DNMT3A Mutants Are Enriched in NPMc+ AML and Associated with Adverse Outcome in Childhood AML

Background: Somatic mutations in the DNA methyltransferase 3 alphagene (DNMT3A) are common in adult acute myeloid leukemia (AML), but are rare events in childhood AML (Ho, Ped Blood Cancer, 2011). Missense mutations occur most frequently in the catalytic domain at R882, resulting in loss of enzyme methylation activity and the ability of the enzyme to bind DNA. DNMT3Amutations are associated with adverse outcome in adults, while their impact is understudied in childhood AML. Our objective was to identify the prevalence of DNMT3A -mutated AML across the childhood age spectrum utilizing a large cohort of patients enrolled on pediatric trials and compare findings with adult cohorts.

Methods: Pediatric patients treated on two consecutive COG trials with publicly available data were included (n=1607). Mutational profiling was performed by whole genome and transcriptome sequencing methods. Prevalence of DNMT3Amutations, co-occurring mutations, and outcomes (5-year event-free [EFS] and 5-year overall survival [OS]) were analyzed.

Results: The prevalence of DNMT3Amutations amongst the entire childhood cohort was 1.2% (n=20/1607). DNMT3A mutations were absent in children <10 years with increased incidence up to 2.6% in patients >10yrs of age. All variants were missense, with the exception of one nonsense mutation and alterations at the 882 residue were the most common (70%). Most importantly, all but 4 DNMT3A mutations occurred in patients with NPM1 mutations (NPMc+; 80%). Conversely, DNMT3A mutations were seen in 9% of all NPM positive patients, demonstrating unique enrichment of this mutation within the NPM1 mutant cohort. Further, R882 mutations were seen in all but a single patient with the dual NPM/DNMT3A variant. It is notable that 11 patients harbored additional FLT3-ITD mutations (triple positive), which we have previously reported to be associated with adverse outcome in adults. In addition to mutations in NPM1 and FLT3, co-occurring variants with DNMT3A were also found in PTPN11 (35%), and WT1, IDH1/2 and MYC each at 10% frequency (Fig.A). Given the recent report of association of NPM1 mutation genotype and association of Type D mutation with adverse outcome (Pigazzi, ASH 2023), we evaluated NPM1 mutation genotype in those with cooperating DNMT3A mutation which demonstrated lack of association of DNMT3A mutations and Type D NPM1 mutations.
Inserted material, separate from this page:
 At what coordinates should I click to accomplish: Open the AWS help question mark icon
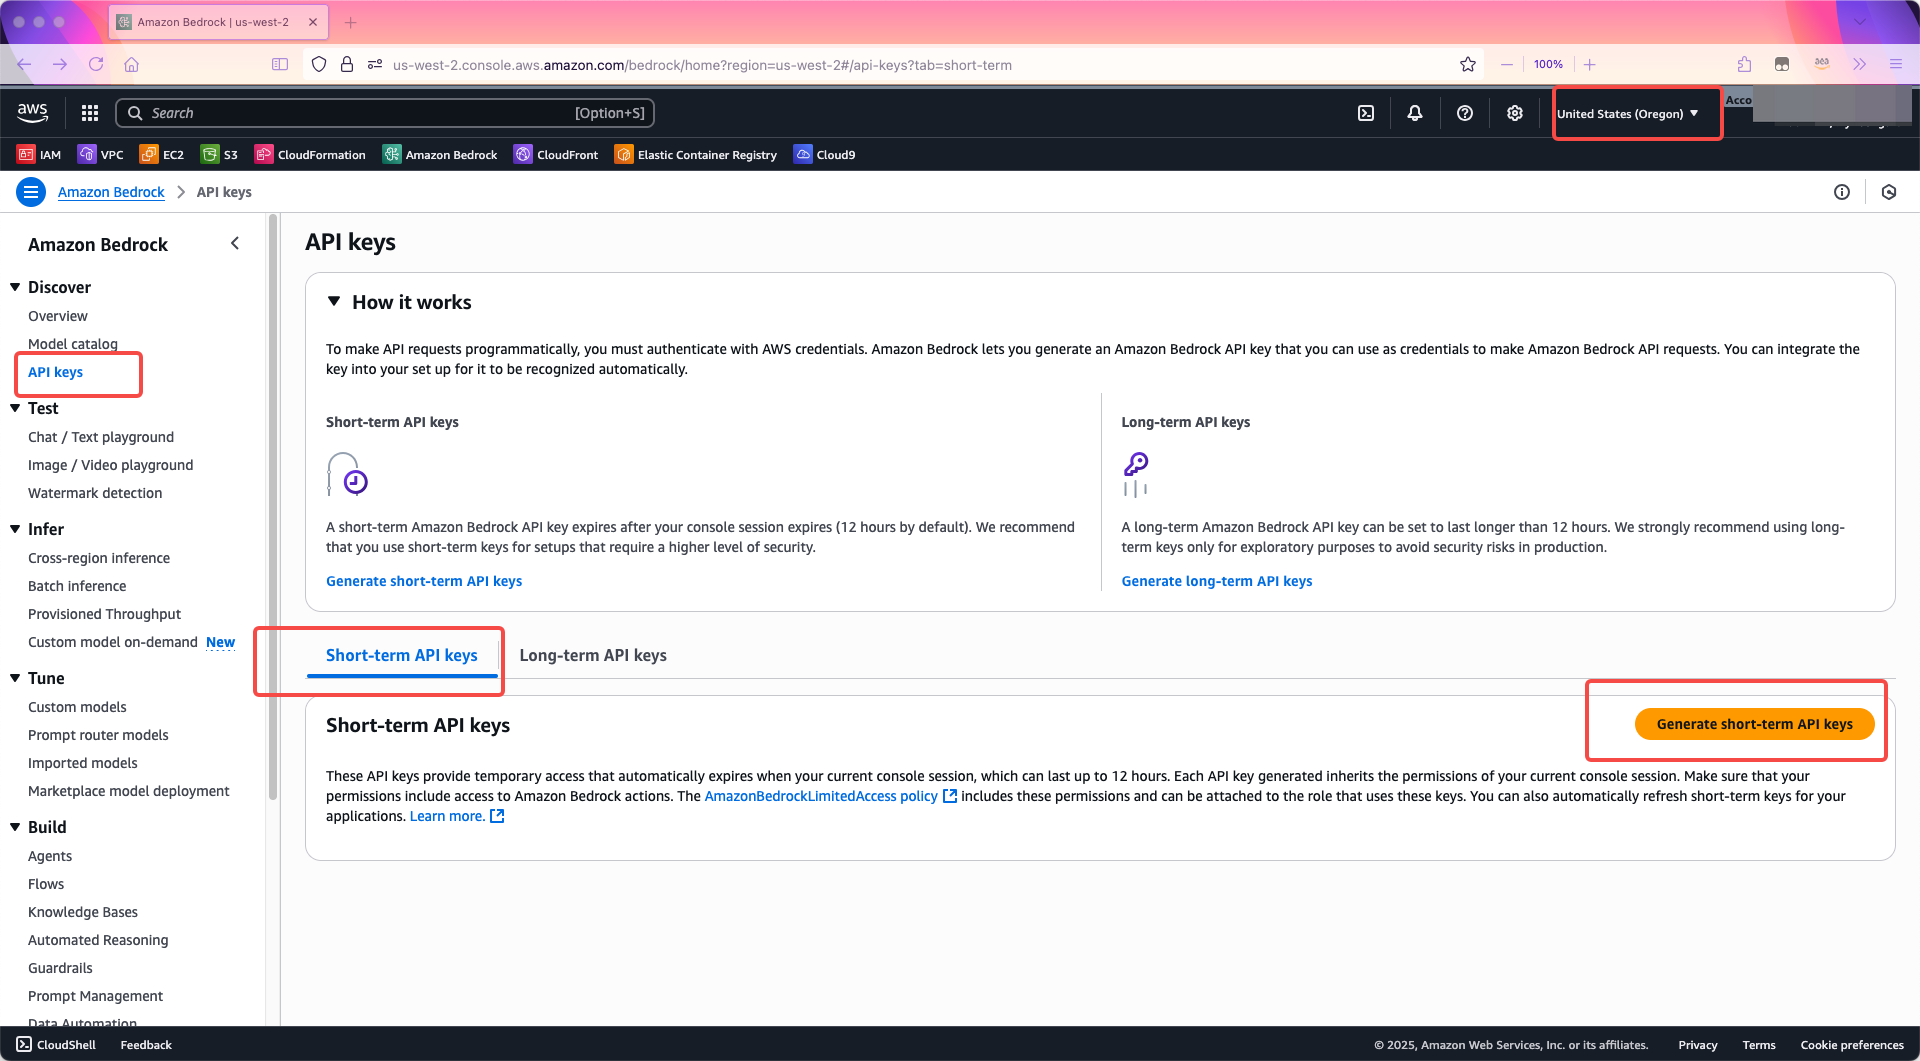[x=1465, y=113]
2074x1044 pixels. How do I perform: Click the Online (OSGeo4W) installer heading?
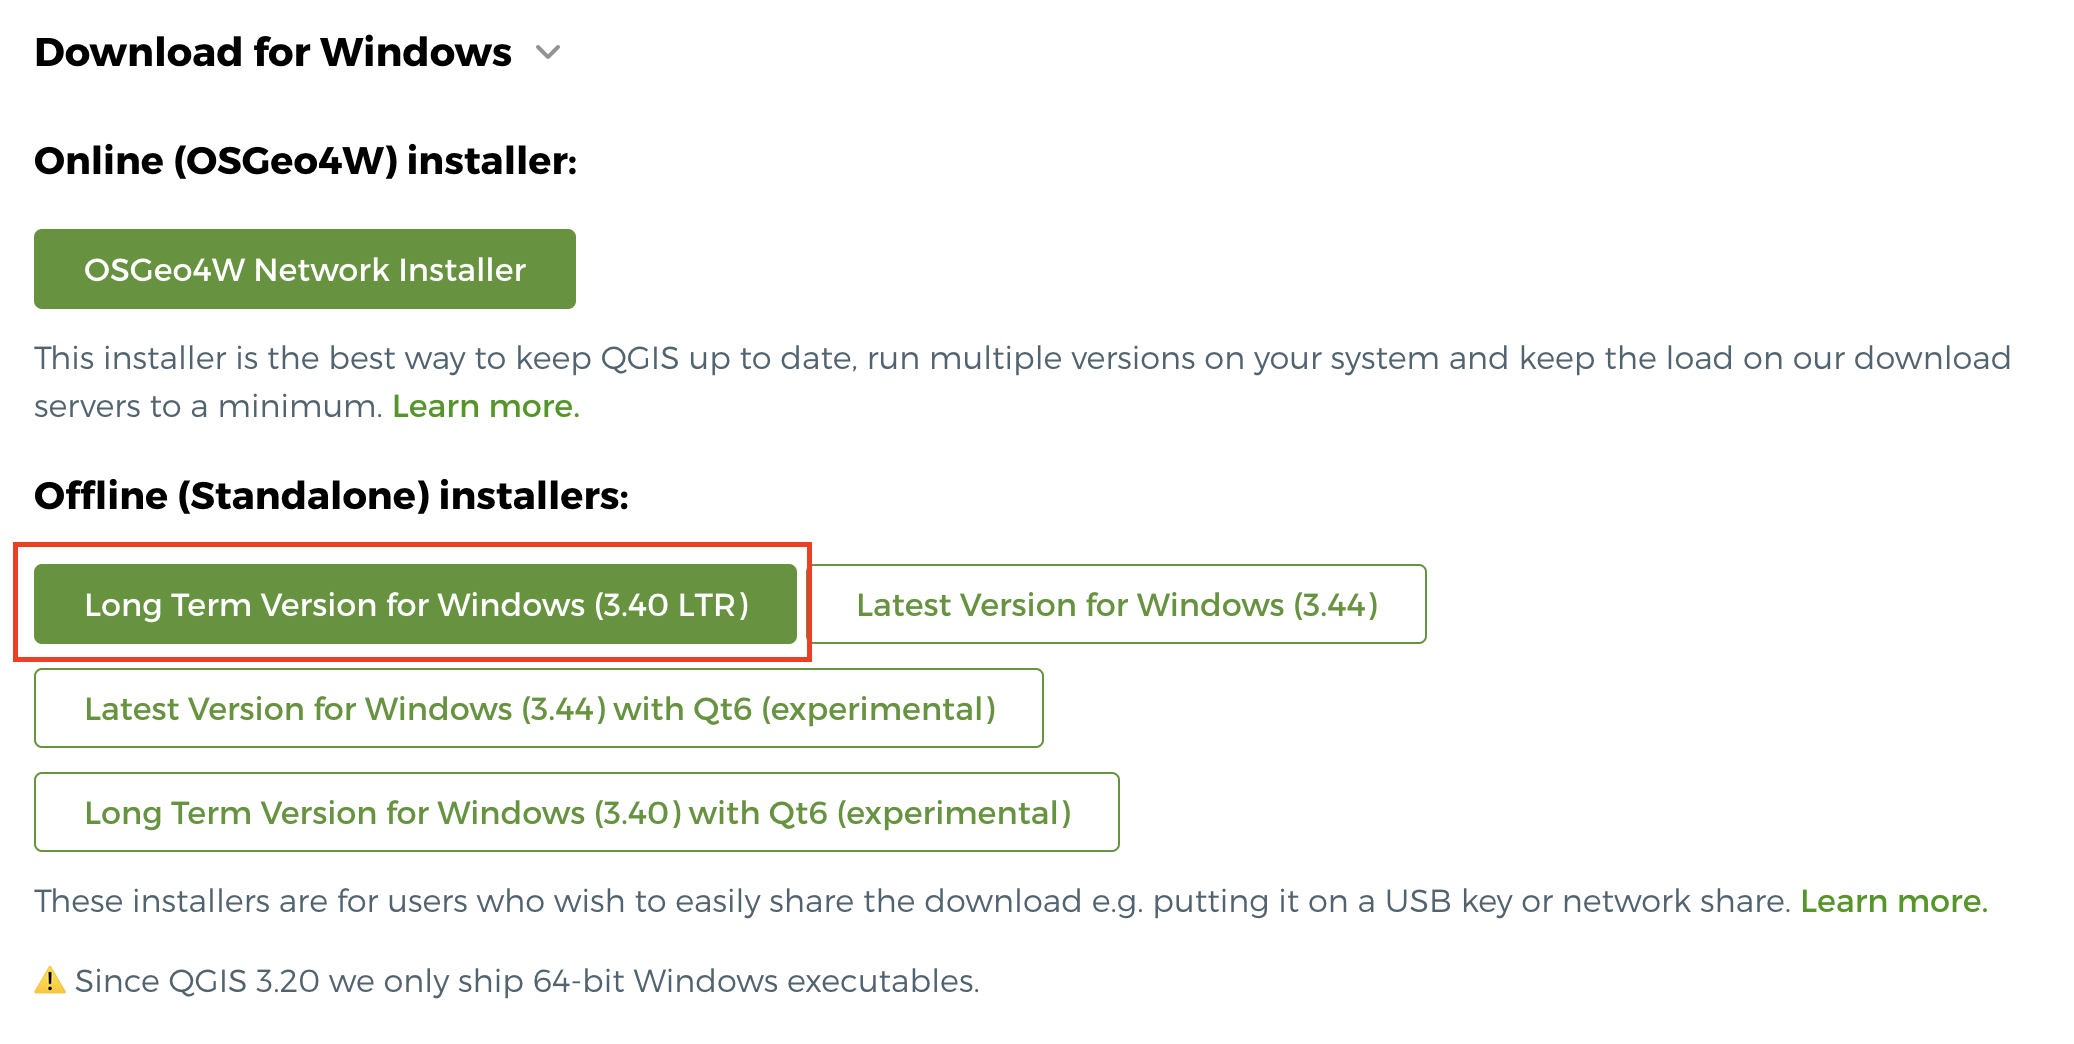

Current risk classification in COG pediatric AML trials treat NPMc+ patients as favorable risk. Given the prevalence of DNMT3A mutations in NPMc+ patients we inquired whether DNMT3A mutations might modify outcome in this population. The 5 yr EFS estimates for NPMc+; patients with and without DNMT3A was 26.8% vs. 74.8% (p<0.0001; Fig.B) with a corresponding OS estimate at 5yrs of 60.3% vs. 82.2% (p=0.0169). We further concluded that presence or absence of FLT3-ITD does not impact the adverse outcome with similar 5 yr EFS for those with dual NPM1/DNMT3A or triple NPM1/DNMT3A/FLT3-ITD positive AML(20.0% vs. 30.3%respectively).

These data are consistent with the adult DNMT3A data previously presented last year (Torabi; ASH 2022; abstract #306) regarding clinical implications of DNMT3A mutation in the setting of cooperating NPM1 mutation.

Conclusion: Mutational profiling of children with AML identified DNMT3A mutations in adolescents and young adults and is enriched in those with NPMc+ mutations. As NPMc+ patients are considered to be favorable risk, knowledge of DNMT3A mutations would provide additional information for more precise risk stratification in childhood AML. Children with de novo AML and dual DNMT3A/NPM1 mutations remain at high risk of relapse and adverse outcome regardless of FLT3-ITD status.